[INSTRUCTIONS FOR THE TASK] Below are the records; restate word for word the lines from the first through the one containing "Open a file", and only those.

Collected data entries
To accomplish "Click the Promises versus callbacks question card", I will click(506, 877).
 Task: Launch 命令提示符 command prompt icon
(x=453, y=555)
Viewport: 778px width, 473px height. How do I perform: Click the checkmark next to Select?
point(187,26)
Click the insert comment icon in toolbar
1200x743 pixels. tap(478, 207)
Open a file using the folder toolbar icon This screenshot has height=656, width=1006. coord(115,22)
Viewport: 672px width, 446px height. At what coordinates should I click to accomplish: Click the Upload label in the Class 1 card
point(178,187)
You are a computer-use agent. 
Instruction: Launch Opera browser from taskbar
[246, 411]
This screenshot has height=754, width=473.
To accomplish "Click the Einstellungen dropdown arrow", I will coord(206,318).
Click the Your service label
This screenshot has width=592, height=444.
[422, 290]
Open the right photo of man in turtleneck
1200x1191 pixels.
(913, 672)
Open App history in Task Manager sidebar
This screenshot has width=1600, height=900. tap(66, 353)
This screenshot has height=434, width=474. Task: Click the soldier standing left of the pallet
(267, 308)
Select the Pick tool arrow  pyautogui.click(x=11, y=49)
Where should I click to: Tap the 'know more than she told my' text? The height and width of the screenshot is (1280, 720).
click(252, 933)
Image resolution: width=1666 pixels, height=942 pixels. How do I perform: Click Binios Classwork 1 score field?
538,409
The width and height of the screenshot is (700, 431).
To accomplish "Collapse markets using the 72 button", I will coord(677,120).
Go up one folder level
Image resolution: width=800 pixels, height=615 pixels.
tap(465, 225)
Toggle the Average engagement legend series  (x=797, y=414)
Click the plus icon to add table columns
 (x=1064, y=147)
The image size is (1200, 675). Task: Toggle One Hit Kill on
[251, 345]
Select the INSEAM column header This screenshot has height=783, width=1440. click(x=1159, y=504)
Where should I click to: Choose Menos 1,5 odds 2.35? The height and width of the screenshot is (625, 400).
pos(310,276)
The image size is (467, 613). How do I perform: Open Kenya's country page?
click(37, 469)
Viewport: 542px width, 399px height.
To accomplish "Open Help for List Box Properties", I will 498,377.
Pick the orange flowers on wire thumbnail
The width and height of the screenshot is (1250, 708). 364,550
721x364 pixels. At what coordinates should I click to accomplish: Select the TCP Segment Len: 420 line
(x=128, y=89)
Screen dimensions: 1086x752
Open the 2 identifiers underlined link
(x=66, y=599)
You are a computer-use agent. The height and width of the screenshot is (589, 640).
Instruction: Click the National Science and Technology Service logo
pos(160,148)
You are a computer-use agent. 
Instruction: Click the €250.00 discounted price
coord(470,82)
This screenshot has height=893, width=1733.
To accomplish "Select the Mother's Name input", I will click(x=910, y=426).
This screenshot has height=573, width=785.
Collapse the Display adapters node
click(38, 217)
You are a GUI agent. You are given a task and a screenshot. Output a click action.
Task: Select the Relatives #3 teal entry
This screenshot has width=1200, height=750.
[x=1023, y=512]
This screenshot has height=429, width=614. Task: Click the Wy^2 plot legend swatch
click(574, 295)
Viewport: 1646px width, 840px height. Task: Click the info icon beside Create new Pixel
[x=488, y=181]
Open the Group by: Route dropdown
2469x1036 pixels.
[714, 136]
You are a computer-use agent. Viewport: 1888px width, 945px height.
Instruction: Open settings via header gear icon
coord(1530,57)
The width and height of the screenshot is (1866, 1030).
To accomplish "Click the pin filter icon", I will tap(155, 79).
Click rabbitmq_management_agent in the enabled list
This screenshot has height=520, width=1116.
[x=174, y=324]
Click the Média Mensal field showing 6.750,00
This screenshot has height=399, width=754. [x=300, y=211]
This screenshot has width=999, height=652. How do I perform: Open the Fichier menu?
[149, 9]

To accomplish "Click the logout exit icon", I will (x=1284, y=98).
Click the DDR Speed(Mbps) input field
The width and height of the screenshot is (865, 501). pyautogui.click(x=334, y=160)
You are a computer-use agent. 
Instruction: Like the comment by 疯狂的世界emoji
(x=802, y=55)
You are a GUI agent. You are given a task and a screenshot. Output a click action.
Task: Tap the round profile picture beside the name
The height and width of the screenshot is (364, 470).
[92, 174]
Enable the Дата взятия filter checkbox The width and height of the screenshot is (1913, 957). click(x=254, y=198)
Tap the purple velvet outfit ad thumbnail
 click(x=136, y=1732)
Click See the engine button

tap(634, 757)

[TASK RESULT]
To accomplish "Click the Promises versus callbacks question card", I will click(506, 877).
 Task: Launch 命令提示符 command prompt icon
(x=453, y=555)
Viewport: 778px width, 473px height. How do I perform: Click the checkmark next to Select?
point(187,26)
Click the insert comment icon in toolbar
1200x743 pixels. tap(478, 207)
Open a file using the folder toolbar icon This screenshot has height=656, width=1006. coord(115,22)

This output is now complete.